Anonymous wrote:Anonymous wrote:Men want someone attractive (subjectively to them, however that looks), kind, can hold a conversation beyond reality tv, has a degree, doesn’t insult them and likes sex a lot.
Really it’s that simple. Be nice. Be more easy going. Don’t nag and harangue too much. And just bone.
I’m probably getting divorced soon, so don’t listen to me, but as a man, that’s my advice.
I spit out my coffee laughing. Thanks, soon to be divorced disney dad.
Anonymous wrote:Men want someone attractive (subjectively to them, however that looks), kind, can hold a conversation beyond reality tv, has a degree, doesn’t insult them and likes sex a lot.
Really it’s that simple. Be nice. Be more easy going. Don’t nag and harangue too much. And just bone.
I’m probably getting divorced soon, so don’t listen to me, but as a man, that’s my advice.
Anonymous wrote:Anonymous wrote:They love sex. The end
I learned that many men are chronically angry and hurt because of what they've experienced. Most people didn't have DCUM-perfect lives. Some of these men make amazing, solid partners. Some of them are abusive MOFOs. Know the red flags / signs of a person who shows healthy, legitimate anger vs a person who is lashing out abusively, or showing early signs of abuse. Do not confuse the two. Leave the abusive one, no matter how attractive.

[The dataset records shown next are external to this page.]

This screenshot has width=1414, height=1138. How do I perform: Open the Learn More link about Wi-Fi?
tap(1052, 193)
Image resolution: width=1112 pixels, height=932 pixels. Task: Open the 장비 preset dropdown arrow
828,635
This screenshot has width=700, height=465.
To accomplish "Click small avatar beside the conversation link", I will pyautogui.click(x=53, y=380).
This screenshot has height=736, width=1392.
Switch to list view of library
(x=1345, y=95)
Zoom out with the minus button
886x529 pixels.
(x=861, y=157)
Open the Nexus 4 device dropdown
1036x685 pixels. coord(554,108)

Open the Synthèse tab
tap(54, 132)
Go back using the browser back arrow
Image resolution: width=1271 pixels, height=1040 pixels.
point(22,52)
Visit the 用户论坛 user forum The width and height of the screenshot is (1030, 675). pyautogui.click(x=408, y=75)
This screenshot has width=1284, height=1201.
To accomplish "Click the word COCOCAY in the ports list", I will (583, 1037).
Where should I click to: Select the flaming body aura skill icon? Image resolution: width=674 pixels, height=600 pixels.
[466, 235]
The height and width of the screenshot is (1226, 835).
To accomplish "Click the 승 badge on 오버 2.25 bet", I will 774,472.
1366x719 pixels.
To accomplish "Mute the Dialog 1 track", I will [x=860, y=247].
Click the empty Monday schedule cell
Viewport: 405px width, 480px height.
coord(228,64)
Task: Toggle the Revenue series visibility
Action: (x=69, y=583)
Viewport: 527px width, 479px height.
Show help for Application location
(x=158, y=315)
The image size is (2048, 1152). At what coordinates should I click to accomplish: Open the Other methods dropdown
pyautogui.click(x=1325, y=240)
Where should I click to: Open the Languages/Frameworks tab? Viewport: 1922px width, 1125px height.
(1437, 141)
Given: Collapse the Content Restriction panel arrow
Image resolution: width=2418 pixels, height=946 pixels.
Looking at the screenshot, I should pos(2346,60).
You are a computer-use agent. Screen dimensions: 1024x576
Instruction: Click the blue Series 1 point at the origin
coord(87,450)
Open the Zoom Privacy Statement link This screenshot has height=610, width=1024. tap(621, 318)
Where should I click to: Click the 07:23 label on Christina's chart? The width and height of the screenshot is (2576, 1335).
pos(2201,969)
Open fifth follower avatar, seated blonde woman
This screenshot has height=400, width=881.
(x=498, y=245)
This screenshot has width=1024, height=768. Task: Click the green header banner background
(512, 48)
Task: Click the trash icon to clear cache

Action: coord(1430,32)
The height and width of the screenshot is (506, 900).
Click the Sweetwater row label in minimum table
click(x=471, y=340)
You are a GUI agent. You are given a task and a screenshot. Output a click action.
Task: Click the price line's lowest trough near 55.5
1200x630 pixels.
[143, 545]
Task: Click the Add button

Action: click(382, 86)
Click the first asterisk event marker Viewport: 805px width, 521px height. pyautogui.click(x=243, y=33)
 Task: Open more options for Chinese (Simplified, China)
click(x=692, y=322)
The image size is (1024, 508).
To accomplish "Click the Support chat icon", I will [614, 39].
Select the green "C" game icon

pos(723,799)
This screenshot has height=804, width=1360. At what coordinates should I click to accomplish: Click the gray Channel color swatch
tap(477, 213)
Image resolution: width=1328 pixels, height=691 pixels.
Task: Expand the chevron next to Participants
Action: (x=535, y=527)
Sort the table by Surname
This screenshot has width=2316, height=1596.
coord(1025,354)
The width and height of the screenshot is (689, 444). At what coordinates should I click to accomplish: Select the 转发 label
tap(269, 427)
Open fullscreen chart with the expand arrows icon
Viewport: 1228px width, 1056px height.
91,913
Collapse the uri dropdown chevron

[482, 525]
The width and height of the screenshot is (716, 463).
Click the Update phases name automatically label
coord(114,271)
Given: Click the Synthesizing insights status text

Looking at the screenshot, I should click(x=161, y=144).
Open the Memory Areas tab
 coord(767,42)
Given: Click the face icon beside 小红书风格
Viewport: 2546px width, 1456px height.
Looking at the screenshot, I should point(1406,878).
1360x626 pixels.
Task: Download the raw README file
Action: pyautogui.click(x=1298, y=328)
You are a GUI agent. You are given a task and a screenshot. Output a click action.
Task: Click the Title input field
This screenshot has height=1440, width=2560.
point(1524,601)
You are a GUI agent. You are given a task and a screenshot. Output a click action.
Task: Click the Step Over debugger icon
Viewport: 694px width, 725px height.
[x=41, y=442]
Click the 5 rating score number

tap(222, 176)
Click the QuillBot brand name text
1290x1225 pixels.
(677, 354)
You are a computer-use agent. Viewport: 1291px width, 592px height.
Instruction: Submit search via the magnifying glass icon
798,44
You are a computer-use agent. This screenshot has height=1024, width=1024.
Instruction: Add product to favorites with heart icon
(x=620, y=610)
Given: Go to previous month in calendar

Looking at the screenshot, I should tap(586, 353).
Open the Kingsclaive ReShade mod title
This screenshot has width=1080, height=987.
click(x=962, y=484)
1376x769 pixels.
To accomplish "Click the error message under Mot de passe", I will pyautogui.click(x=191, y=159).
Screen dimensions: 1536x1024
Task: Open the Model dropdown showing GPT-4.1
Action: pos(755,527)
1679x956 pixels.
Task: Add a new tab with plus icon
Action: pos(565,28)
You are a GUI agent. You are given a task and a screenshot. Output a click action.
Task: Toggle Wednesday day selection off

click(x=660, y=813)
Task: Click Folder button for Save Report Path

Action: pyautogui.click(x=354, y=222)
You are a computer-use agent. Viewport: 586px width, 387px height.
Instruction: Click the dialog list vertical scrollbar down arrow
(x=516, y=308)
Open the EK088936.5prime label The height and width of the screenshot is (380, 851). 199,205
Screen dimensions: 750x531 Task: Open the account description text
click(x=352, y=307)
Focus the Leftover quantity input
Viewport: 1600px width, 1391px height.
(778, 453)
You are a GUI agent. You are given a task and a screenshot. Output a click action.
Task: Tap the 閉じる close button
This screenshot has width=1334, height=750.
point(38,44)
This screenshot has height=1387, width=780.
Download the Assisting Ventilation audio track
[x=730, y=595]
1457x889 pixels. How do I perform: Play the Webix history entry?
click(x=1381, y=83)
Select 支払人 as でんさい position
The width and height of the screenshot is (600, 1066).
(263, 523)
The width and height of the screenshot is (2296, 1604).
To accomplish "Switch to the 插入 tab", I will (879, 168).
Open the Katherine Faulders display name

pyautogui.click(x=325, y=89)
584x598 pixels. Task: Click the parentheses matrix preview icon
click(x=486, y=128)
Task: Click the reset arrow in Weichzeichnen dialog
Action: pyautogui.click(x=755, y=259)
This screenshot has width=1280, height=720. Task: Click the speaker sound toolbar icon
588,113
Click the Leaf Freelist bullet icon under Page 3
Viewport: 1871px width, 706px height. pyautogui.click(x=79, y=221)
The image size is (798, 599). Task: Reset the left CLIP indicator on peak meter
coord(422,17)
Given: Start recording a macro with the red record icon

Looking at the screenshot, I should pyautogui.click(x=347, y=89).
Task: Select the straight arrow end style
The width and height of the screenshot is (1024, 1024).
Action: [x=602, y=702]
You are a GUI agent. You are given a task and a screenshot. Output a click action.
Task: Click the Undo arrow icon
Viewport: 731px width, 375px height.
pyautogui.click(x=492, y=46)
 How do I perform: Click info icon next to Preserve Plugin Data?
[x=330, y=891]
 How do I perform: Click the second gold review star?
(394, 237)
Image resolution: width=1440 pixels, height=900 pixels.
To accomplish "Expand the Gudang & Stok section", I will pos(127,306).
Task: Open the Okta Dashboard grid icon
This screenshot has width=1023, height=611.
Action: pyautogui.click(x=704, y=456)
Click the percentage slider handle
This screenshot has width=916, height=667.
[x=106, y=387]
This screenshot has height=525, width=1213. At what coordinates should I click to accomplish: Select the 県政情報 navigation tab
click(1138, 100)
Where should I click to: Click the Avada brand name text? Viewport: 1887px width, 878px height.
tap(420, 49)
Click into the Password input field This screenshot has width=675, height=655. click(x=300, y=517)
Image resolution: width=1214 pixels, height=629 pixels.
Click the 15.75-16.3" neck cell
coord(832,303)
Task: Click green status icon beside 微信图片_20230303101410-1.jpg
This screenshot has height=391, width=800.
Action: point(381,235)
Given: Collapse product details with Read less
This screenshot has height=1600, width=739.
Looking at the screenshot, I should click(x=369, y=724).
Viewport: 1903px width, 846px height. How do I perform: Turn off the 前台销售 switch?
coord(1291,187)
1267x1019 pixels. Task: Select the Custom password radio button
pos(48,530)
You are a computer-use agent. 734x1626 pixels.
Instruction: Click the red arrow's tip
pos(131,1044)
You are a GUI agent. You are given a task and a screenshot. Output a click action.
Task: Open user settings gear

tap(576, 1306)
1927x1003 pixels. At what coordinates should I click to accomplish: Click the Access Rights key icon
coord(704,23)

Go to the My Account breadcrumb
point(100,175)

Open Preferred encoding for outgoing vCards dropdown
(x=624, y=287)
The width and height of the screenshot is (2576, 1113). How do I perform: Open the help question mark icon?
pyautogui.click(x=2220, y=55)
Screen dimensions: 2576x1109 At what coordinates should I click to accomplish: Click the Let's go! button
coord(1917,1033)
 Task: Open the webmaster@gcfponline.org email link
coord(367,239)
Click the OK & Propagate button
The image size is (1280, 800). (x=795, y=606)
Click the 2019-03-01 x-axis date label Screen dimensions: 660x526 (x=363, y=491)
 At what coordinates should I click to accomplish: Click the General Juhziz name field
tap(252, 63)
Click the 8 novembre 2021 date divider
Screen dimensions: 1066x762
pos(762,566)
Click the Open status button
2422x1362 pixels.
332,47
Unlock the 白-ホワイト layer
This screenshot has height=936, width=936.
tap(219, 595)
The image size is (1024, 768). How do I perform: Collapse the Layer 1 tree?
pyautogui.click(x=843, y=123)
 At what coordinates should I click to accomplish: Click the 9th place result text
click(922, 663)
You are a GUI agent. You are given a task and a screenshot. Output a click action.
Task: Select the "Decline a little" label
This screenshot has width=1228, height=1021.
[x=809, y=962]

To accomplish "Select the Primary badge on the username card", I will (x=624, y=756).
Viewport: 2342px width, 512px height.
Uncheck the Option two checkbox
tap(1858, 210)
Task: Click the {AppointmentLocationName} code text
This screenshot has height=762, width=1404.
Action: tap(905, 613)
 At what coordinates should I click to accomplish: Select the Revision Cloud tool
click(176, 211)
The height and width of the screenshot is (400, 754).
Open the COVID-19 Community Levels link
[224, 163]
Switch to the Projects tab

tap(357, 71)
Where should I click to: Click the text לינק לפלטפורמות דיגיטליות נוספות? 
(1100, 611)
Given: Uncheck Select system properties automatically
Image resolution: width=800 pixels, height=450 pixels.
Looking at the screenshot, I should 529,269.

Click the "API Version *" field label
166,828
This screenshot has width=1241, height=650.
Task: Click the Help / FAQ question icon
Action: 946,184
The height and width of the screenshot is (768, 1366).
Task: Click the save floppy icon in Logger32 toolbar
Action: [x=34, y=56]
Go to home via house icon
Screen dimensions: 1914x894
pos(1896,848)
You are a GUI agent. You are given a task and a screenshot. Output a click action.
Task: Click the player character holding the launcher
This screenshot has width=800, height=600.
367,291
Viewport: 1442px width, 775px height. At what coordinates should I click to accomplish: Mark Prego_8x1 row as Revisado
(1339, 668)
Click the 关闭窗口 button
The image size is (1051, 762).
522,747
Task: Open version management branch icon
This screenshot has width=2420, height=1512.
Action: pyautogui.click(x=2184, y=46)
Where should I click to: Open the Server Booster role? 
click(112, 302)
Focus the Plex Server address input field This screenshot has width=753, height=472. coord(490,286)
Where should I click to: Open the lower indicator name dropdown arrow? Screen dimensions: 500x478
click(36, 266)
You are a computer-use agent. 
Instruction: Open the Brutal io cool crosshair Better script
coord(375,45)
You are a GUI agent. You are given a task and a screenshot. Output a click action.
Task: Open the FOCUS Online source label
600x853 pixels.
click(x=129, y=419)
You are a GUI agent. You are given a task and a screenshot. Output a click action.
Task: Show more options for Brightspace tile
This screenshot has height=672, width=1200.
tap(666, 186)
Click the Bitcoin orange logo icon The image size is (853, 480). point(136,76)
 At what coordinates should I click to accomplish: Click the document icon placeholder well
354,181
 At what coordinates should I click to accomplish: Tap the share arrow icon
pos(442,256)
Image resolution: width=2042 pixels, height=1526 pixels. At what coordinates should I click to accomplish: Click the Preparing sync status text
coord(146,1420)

For the angry non-abusive one - maybe it's a person who had too many bad experiences but is stronger and wiser for it. So treat him well, respect where he's coming from.
Anonymous wrote:They only care about sex. If you don’t meet their “needs” be prepared for misery that’s all your own fault.
Anonymous wrote:I was brought up in an exceedingly conservative family and didn't understand the first thing about relationships.
But after extirpating myself, I now understand that the *benefit of the doubt* will be given to handsome men and pretty women, and even more so if they smile and are full of goodwill, and even more so if they dress well. That's a fundamental concept that's very important both in private and professional interactions. It may seem obvious to many, but it wasn't obvious to me, at all, coming out of my childhood. And that there is a certain currency given in regards to beauty and social graces for both sexes.
This is what I'm teaching my son and daughter.
Anonymous wrote:You can meet a really great guy with no red flags and after you have children he could become the worst father/partner you could ever imagine.
“Red flags” and is a bull sh!t term invented to blame women for men’s failures.
If you marry be prepared for it to all fall apart. They might become sick, or mentally ill or just not be up for the task. That is not your fault. No there was no magic formula you should have know when picking or some underlying signs you should have Sussed out.
Be the best person you can be and hopefully you partner will be too but if they aren’t still be the best person you can be.